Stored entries
Begin

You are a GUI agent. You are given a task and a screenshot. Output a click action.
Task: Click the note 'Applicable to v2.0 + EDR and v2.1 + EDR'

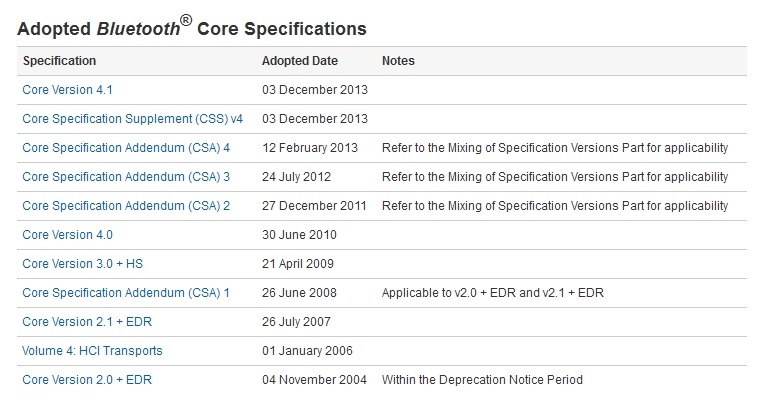click(493, 293)
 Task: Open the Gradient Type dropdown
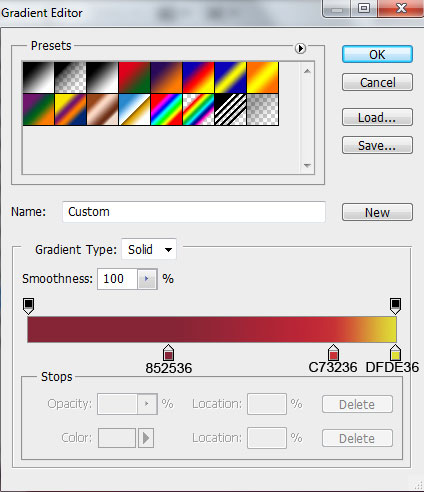point(149,249)
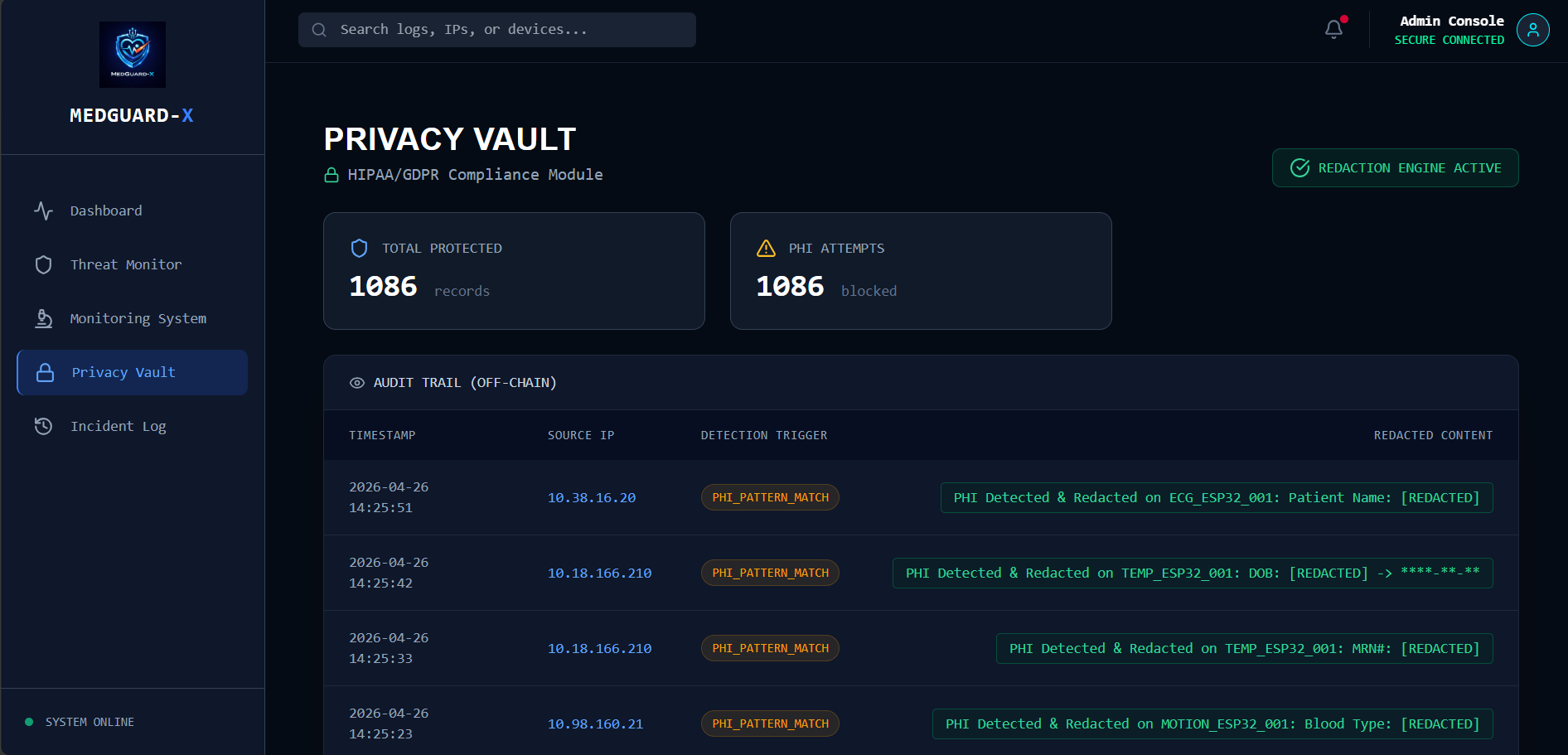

End

Edit the data above so that "dropdown" becomes "drop-down list" throughout, with everything else unchanged. Leave the pictures out of your version.

__Solution__:
You are a GUI agent. You are given a task and a screenshot. Output a click action.
Task: Click the note 'Applicable to v2.0 + EDR and v2.1 + EDR'

click(493, 293)
 Task: Open the Gradient Type drop-down list
point(149,249)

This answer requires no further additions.